- SUPPLIED MATERIAL
▼
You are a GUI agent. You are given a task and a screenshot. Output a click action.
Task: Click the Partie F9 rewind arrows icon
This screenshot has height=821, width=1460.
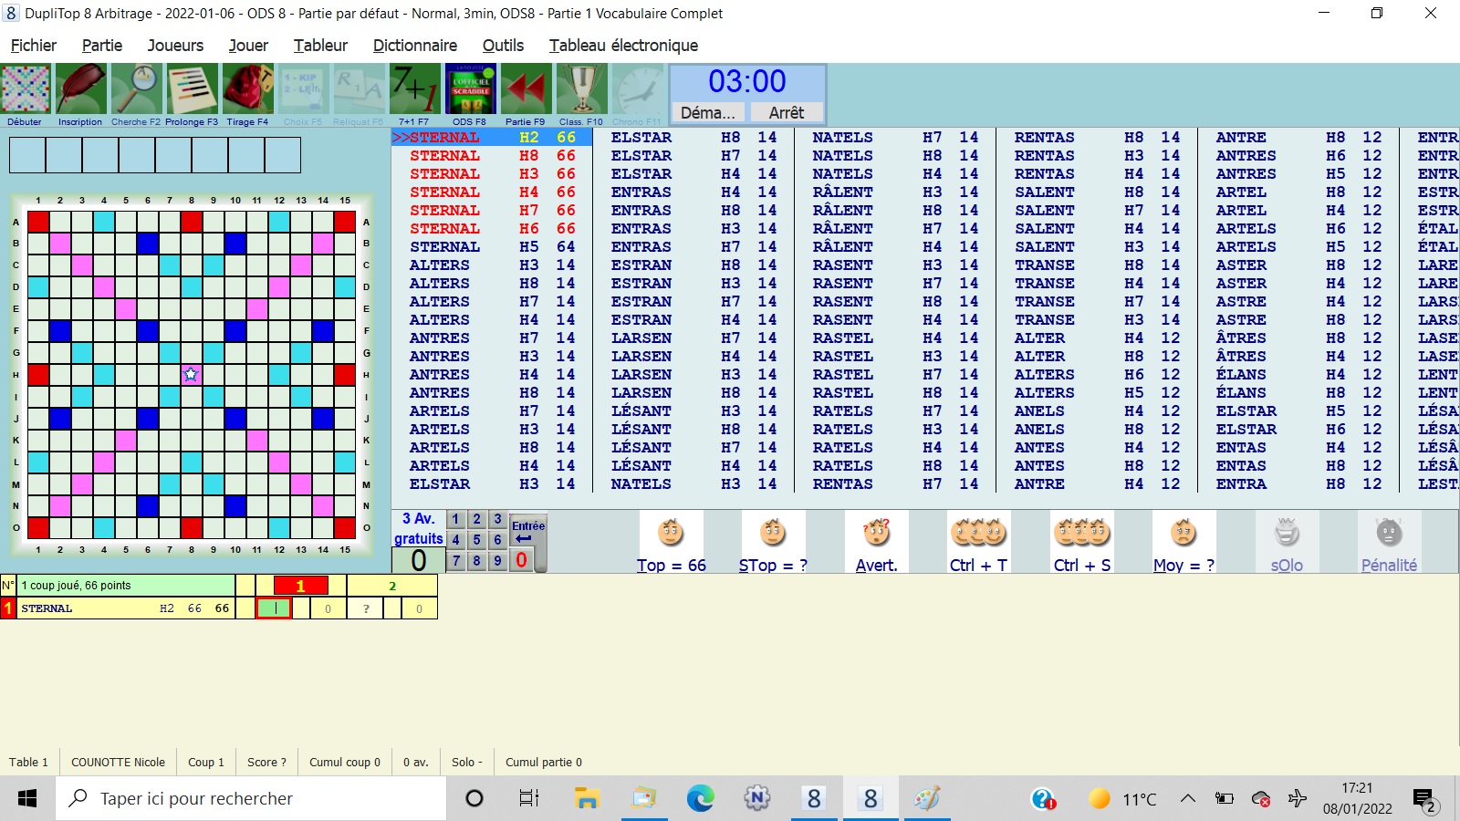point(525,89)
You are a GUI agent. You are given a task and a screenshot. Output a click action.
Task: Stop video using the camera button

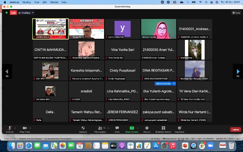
▲
▼
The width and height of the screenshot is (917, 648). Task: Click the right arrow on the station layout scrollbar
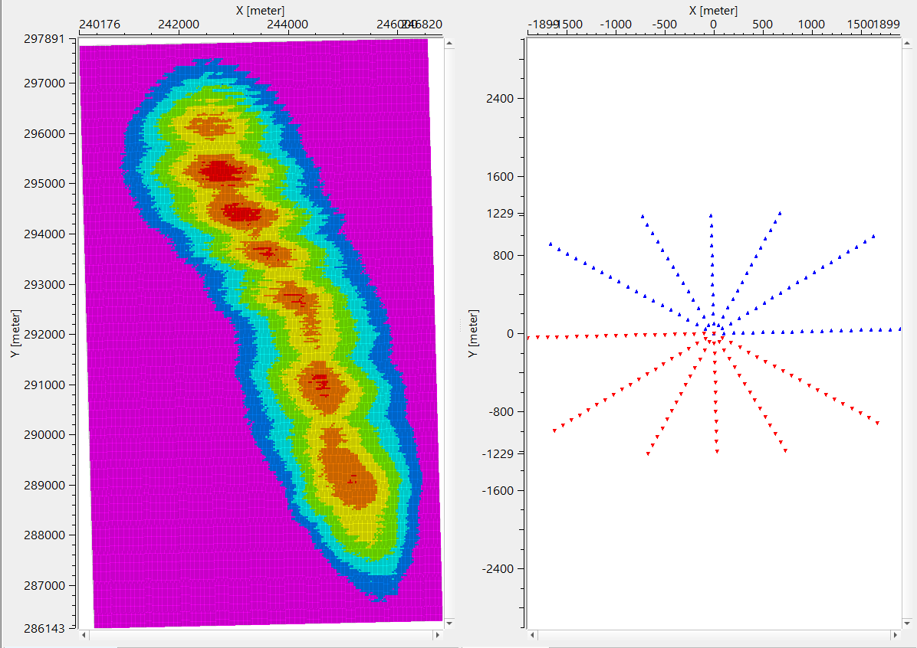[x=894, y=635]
▲
- WHAT YOU ARE ASKED TO DO
Print the listing starting with the line that contains "The width and" and going on through the line that contains "[x=894, y=635]", leaving out the pictures.

- ANSWER TO THE TASK
The width and height of the screenshot is (917, 648). Task: Click the right arrow on the station layout scrollbar
[x=894, y=635]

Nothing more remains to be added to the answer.